For Newsom’s political purposes, the sooner the better. For years, Republicans’ messaging on taxes, regulations and social issues has fallen flat in gubernatorial politics here, a reflection of California’s overwhelmingly Democratic electorate. But the coronavirus has come as a bonanza for Newsom’s critics, providing an opening for anti-Newsom broadsides that might resonate beyond the Republican Party’s base.

“In the midst of this pandemic, with so many people hurting and now out of work, … we have 500,000 Californians that can’t get an unemployment check,” said former San Diego Mayor Kevin Faulconer, who this week launched a gubernatorial exploratory committee. “How many parents are frustrated, when they look to see that the majority of private schools are up and running and operated and yet we haven’t been able to safely reopen our public schools? That’s unacceptable.”

He and other Republicans have been casting Newsom as directionless on pandemic — a narrative that has been assisted by the increase in cases despite restrictions. “Look, all we heard — all year long — from Gavin Newsom was that once we have the vaccine, all problems will be solved, the lockdowns will end and we can get back to normal life here in California,’’ said Jennifer Kerns, a conservative talk show host and former state GOP spokesperson. “And that’s not been the case.”

Joe Rodota, a former Republican strategist who left the party due to Trump’s influence and once served as deputy chief of staff to former Gov. Pete Wilson, said, “It’s all fallen apart.”

Against that backdrop, the push to recall Newsom has been gaining steam. Though recall efforts are mounted routinely against governors and rarely qualify for the ballot, proponents of the anti-Newsom effort said Tuesday that they had surpassed 1 million signatures — about two-thirds of the number they need to force an election later this year — in part by soliciting signatures by mail from Republicans and independent voters. The effort drew a $500,000 donation recently from an Orange County donor who objected to Newsom’s orders limiting religious gatherings due to the coronavirus.
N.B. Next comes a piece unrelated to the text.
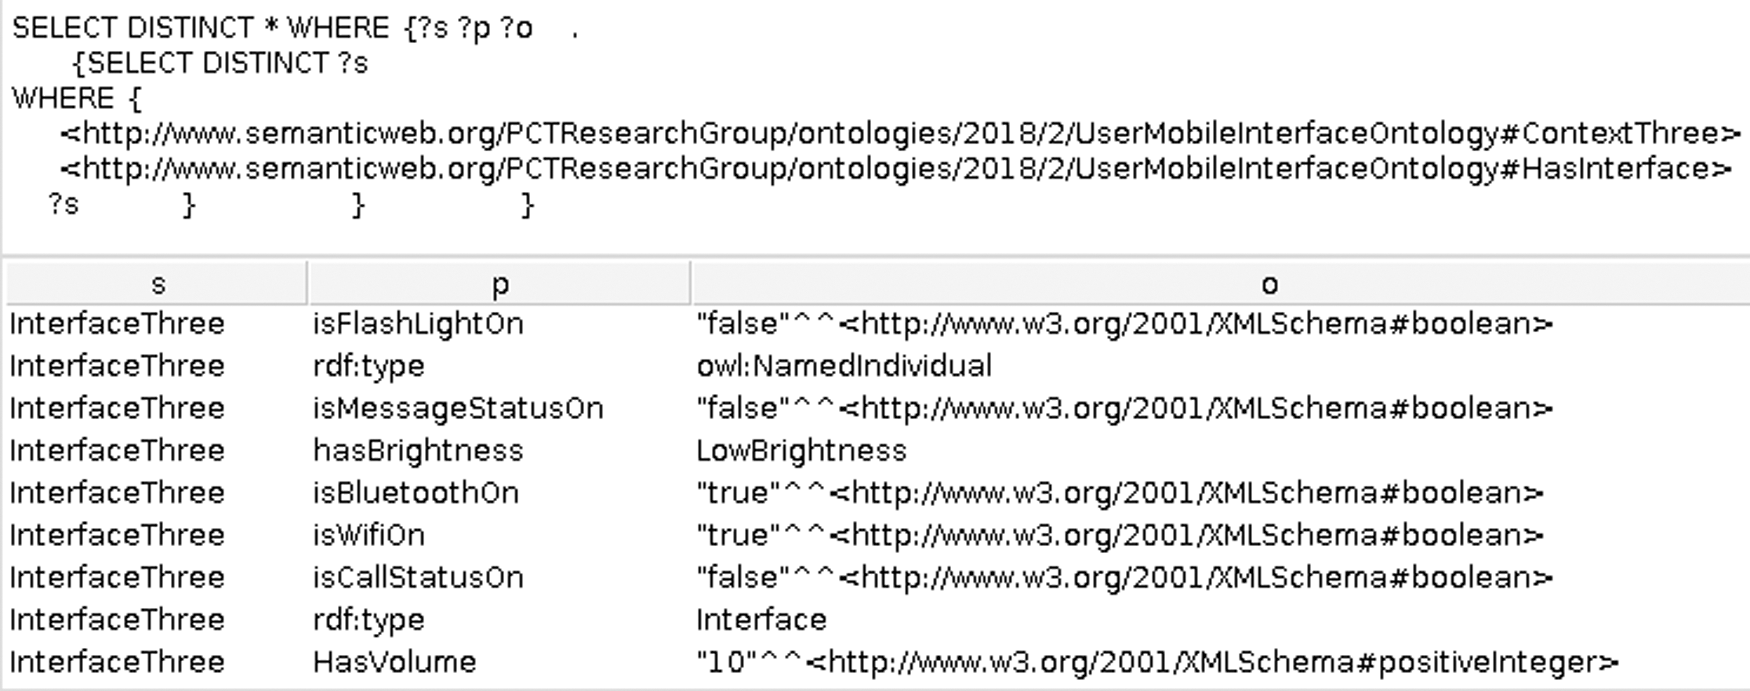This screenshot has height=691, width=1750.
Task: Select the isBluetoothOn property cell
Action: 499,493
Dave Gilliard, the Republican strategist who helped orchestrate Davis’ recall in 2003 and is advising the Newsom recall effort, put the odds of qualifying for the ballot at about 80 to 85 percent.
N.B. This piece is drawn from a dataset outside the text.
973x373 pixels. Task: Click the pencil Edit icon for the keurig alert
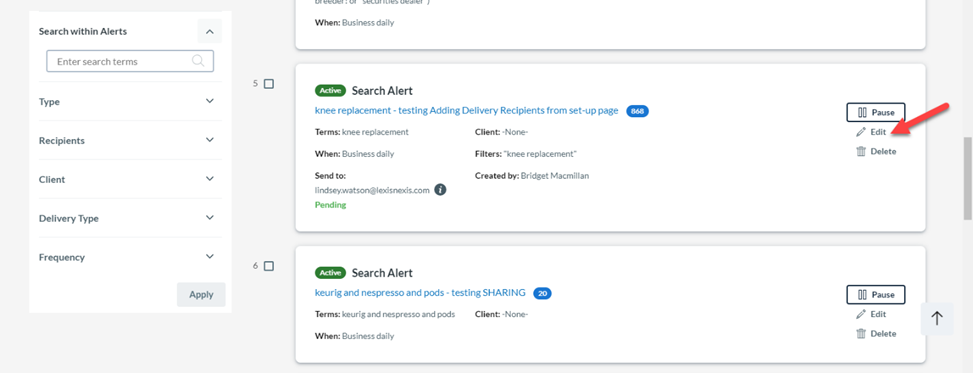coord(861,314)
“It’s really taken off in the last couple of months,” he said, attributing the increase to what he called “the French Laundry surge.”

Newsom’s advisers are paying attention to the recall effort, doing interviews and casting the recall proponents as “pro-Trump extremists.” Dan Newman, Newsom’s chief political adviser, said “the recall effort is primarily fueled by the same hatred, misinformation and lack of respect for democracy that led domestic terrorists to storm the Capitol.”

Lacing into Faulconer and John Cox, the Republican defeated by Newsom in 2018, Newman said, “Trump’s California acolytes like Kevin Faulconer and John Cox are marching in lockstep with the president, blindly following his example by refusing to accept and respect the will of the voters.”

But Newsom’s advisers are not advertising or holding press conferences, privately disinclined to give air to an initiative they believe is unlikely to qualify without a significant infusion of additional money. Proponents of the recall need to collect roughly 1.5 million signatures by March; ensuring they have enough valid signatures means they will likely need to collect far more than that number.

And if the recall initiative does qualify for the ballot, actually recalling Newsom will be a much taller task. Republicans make up less than a quarter of California’s electorate. And by the time of any recall election, which would not come until months after signatures are submitted, the mood of voters — by then potentially vaccinated — may dramatically improve.

For now, Davis said he expects Newsom to focus heavily on promoting the vaccine, which he said should “give people the sense that this pandemic is eventually going to end.” And overall, given the challenges of the pandemic, Davis said Newsom has “done a remarkable job.”

“There’s a reason why his public approval ratings are still in the mid- to high-50s,” Davis said. “He’s totally transparent. He explains why he’s going to do something. He tells you whether it was accomplished and, if not, why not. And I think there’s an endearing quality about him that voters like.”